EXERCISE DATA
• • • • • • •
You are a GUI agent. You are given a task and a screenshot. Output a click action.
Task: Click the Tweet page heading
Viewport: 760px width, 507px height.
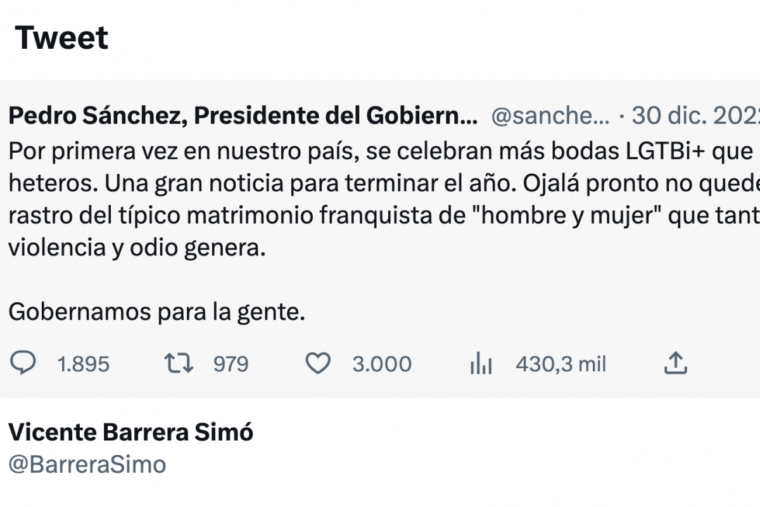(x=61, y=38)
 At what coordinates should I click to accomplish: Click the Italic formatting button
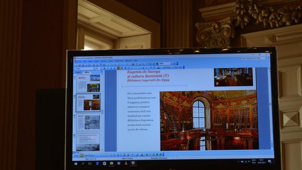[108, 68]
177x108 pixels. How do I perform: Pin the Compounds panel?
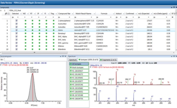point(174,7)
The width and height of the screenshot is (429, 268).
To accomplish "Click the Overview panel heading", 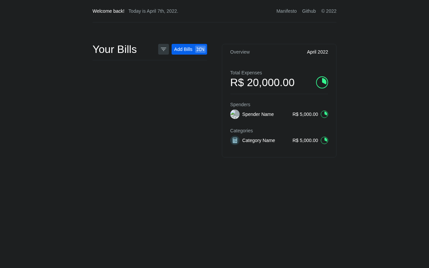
• • • • • • •
STATED GOAL
Copy the lines above word for word, starting at the line that contains "177x108 pixels. How" and continuing through the last line, with both of those lines included. Leave the pictures out.

SOLUTION FOR THIS EXERCISE
177x108 pixels. How do I perform: Pin the Compounds panel?
point(174,7)
The width and height of the screenshot is (429, 268).
To accomplish "Click the Overview panel heading", 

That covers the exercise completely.